Павел увидел рядом обветренного мужчину с внимательно настороженными глазами.
— Нет, не беспокойтесь.
— А я не беспокоюсь. Сколько можно шататься по базе? Выбирай что надо, пиши заявку и уваливай.
Значит, угодил в подозрительные.
— Хорошо, — сдержанно вздохнул Павел.
Вот и все — хотелось сказать самому себе.
У высокого кирпичного забора с аляповатыми опорными столбами громоздилась гора металлической рухляди: погнутые во время перевозки лемеха, устаревшие сошники для подкормки сахарной свеклы, ржавые рамы вышедших из моды лущильников, куски жести, банки из-под краски. У подножья горы валялся наполовину захороненный в снегу длинный узкий барабан с короткими, темными от ржавчины планками, похожий на детскую увеличенную самоделку-трещотку.
И все сразу встало на свои места. Павел будто ничего не искал, ни о чем не думал. Не было громоздкой глыбы кустореза, валявшейся в мастерских дистанции, не было темных потных вечеров, отповеди Зимарина и притязаний Тузенкова…
Барабан от старого силосного комбайна. Такие уже не выпускают, сейчас в ходу новые, с остро заточенными скобами. Этот — застрял на базе и устарел; ржавый, списанный по акту, был выброшен в кучу металлолома. Весной, когда сойдет снег, громоздкую кучу вывезут с базы, и об этом барабане никто не вспомнит.
Его надо перерезать на три части, по числу привинченных планок. Да это не планки, ножи! К ним приварить еще по одной стальной полоске, прикрутить массивными болтами, дать тысячу и больше оборотов…
В голове Павла четко укладывалась конструкция будущей машины. Он прикидывал готовые узлы, чтобы не изобретать изобретенное. Размечтался, забыл, что барабан этот — собственность базы.
— Послушай, ты сам уйдешь или помочь?
Опять рядом с Павлом появился мужчина с обветренным лицом и внимательными глазами.
— Ты не гони. Как это старье забрать? У кого разрешение просить?
— Вот это? Надо же было целый день топтаться… Спасибо скажем, всю кучу загребай.
— А как с вывозкой?
— Это уж соображай сам.
— Спасибо.
— Ну и пожалуйста… Каких чудаков на земле…

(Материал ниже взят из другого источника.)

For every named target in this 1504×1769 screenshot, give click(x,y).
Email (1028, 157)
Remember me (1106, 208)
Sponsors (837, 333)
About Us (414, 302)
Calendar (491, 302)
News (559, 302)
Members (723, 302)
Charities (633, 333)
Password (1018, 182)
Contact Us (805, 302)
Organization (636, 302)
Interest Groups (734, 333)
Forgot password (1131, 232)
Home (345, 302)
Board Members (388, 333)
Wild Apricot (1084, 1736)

Напротив базы стоял десяток машин. Они приехали из колхозов, были серыми, запыленными снежной моросью. В ожидании механиков, которые на складах отбирали запчасти, гурьба шоферов что-то оживленно обсуждала. Павел обратился к самому молчаливому, лениво ковырявшему носком сапога твердый снежный ком:
— Отвезем?
Шофер посмотрел на Павла, что-то соображая.
— Далеко?
— Полчаса, не больше. В оба конца.
— Бутылку.
Павел достал пятерку. Шофер улыбнулся, помял в пальцах, словно убеждаясь, что в руке действительно деньги.
— Робя-я-я… Клюет!
Всей гурьбой выволокли со двора базы старый барабан, под гиканье и веселые выкрики швырнули в кузов автомашины. Доехали минут за десять. Шофер торопился. У мастерской дистанции Павел вместе с шофером столкнули барабан, и он глухо шмякнулся, утоптанный снег взвизгнул и обдал пылью опущенный борт автомобиля.

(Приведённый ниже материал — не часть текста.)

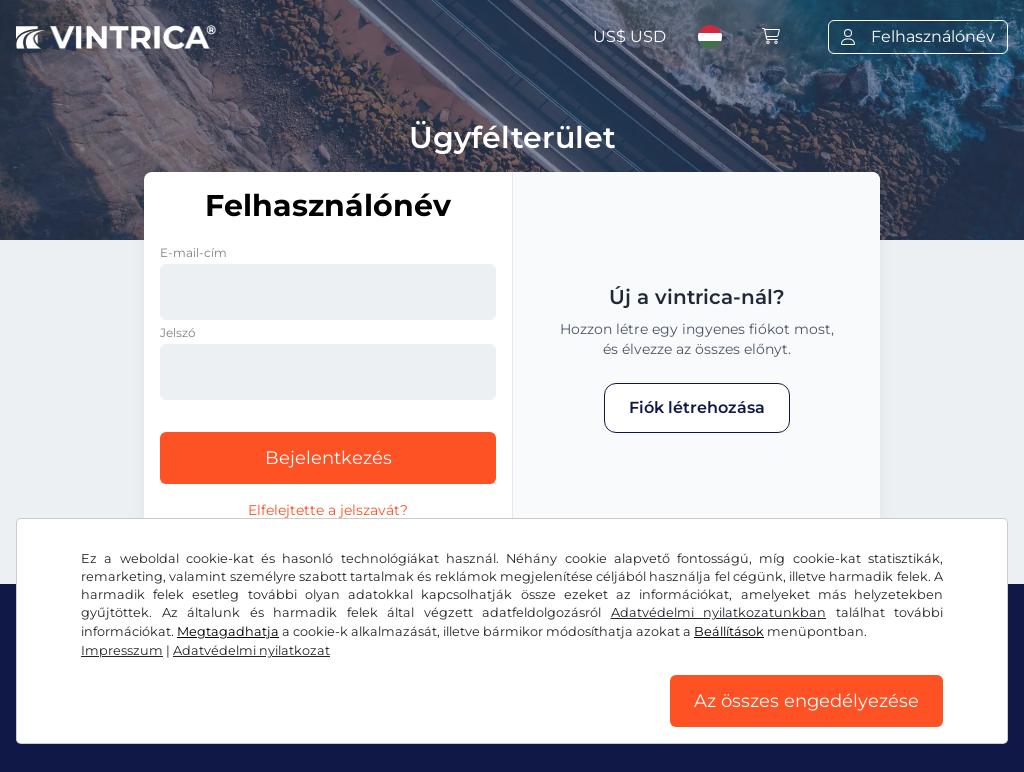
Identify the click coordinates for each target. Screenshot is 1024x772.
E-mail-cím (193, 252)
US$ (629, 36)
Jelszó (178, 332)
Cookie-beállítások (635, 719)
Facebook (66, 675)
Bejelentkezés (328, 458)
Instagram (181, 675)
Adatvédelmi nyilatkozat (451, 719)
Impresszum (771, 719)
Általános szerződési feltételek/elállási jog (179, 719)
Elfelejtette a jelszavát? (328, 510)
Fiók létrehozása (697, 407)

Машина уехала. Павел ощущал праздничную радость, будто ему преподнесли что-то редкое, желанное. Он попросил слесарей, и барабан затащили в мастерские. Пока измерял его длину, диаметр, толщину ножей, рабочий день закончился. В затихшей мастерской при ярком электрическом свете он с долгожданным удовольствием думал о возможностях будущей жизни.
Из ящика, что стоял под верстаком, достал концы. Выбрал пообъемистее, почище, в консервную банку налил желтого керосина. Смоченная ржавчина стала красной, маслянистой. Мелкие размягченные чешуйки ее вместе с керосиновым слоем сползали по выпуклой поверхности и расплющивали на полу темно-красную лужицу. Вскоре истертые концы не чистили, а только пачкали. Павел снова набрал в ящике всяческого тряпья, долил керосина.
В открытую дверь просунулось озорное лицо Ванька Вендейко. Следом показался Гришка. Вошли. Гришка поморщился.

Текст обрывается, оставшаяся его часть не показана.